What you need to do
Reproduce the rows from the line containing "This screenshot has width=1562, height=784." through the end of the rows, changing "sidebar" to "side panel" and leaving everything else as it is.

═══ Task data ═══

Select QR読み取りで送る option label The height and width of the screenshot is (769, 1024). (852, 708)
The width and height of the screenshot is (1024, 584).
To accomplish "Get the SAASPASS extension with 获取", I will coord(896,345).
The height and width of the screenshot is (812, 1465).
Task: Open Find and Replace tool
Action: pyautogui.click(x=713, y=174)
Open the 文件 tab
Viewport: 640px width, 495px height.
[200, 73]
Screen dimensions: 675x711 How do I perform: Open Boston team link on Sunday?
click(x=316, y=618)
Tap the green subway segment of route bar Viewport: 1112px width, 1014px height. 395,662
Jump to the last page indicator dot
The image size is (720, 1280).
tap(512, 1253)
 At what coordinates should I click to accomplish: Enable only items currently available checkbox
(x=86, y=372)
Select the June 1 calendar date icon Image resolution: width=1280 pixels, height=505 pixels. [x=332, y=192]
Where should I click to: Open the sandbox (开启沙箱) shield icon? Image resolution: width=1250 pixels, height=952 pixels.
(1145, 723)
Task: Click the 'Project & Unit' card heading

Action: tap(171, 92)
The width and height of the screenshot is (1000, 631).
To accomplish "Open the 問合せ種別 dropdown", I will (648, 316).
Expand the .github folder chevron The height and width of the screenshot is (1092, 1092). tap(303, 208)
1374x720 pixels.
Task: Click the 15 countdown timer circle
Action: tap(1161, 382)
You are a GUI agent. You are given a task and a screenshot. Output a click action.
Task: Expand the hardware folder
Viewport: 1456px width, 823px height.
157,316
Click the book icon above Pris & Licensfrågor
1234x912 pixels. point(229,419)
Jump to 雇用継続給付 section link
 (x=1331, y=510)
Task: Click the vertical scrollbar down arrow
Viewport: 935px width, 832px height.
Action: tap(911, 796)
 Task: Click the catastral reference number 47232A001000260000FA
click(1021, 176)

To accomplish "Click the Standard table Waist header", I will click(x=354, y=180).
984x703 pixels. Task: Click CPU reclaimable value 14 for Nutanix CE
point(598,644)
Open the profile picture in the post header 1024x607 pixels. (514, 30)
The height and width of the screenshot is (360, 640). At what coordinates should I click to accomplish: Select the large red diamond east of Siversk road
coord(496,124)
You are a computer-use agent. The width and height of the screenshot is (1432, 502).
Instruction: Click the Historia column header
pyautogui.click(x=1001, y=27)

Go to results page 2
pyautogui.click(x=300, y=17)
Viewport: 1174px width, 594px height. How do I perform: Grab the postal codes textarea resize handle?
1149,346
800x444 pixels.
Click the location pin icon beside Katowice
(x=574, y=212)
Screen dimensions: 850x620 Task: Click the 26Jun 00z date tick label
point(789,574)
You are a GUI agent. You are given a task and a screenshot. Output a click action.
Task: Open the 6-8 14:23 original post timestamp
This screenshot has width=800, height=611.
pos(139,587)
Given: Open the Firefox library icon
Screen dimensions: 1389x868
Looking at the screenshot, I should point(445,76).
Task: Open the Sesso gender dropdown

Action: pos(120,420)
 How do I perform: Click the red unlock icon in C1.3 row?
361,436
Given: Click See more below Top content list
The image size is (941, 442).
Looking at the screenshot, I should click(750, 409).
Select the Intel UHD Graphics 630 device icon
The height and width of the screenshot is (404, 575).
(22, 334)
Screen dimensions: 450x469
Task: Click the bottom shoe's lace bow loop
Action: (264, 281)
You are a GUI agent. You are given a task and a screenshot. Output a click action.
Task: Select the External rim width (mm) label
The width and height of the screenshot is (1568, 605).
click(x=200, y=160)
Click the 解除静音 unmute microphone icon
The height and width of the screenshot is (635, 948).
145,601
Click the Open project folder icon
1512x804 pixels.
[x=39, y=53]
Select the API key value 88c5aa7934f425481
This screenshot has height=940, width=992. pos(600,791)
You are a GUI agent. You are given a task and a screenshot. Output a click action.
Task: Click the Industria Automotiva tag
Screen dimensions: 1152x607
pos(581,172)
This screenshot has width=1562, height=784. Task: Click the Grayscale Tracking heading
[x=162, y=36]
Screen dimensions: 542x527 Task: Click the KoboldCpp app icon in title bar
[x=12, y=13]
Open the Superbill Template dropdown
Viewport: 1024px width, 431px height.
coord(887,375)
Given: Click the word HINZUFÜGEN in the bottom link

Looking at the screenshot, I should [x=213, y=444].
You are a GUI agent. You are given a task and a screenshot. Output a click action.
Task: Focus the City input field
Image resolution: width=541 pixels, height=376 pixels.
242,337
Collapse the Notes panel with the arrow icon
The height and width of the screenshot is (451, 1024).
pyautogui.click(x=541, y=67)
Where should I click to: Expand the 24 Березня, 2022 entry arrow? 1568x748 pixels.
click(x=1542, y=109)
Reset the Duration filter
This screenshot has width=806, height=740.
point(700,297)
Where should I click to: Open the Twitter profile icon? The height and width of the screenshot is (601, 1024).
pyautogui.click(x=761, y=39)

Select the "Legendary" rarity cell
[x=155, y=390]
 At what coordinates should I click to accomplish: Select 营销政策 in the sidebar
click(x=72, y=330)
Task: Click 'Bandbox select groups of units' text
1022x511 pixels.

═══

Complete response
This screenshot has width=1562, height=784. Task: Click the Grayscale Tracking heading
[x=162, y=36]
Screen dimensions: 542x527 Task: Click the KoboldCpp app icon in title bar
[x=12, y=13]
Open the Superbill Template dropdown
Viewport: 1024px width, 431px height.
coord(887,375)
Given: Click the word HINZUFÜGEN in the bottom link

Looking at the screenshot, I should [x=213, y=444].
You are a GUI agent. You are given a task and a screenshot. Output a click action.
Task: Focus the City input field
Image resolution: width=541 pixels, height=376 pixels.
242,337
Collapse the Notes panel with the arrow icon
The height and width of the screenshot is (451, 1024).
pyautogui.click(x=541, y=67)
Where should I click to: Expand the 24 Березня, 2022 entry arrow? 1568x748 pixels.
click(x=1542, y=109)
Reset the Duration filter
This screenshot has width=806, height=740.
point(700,297)
Where should I click to: Open the Twitter profile icon? The height and width of the screenshot is (601, 1024).
pyautogui.click(x=761, y=39)

Select the "Legendary" rarity cell
[x=155, y=390]
 At what coordinates should I click to accomplish: Select 营销政策 in the side panel
click(x=72, y=330)
Task: Click 'Bandbox select groups of units' text
1022x511 pixels.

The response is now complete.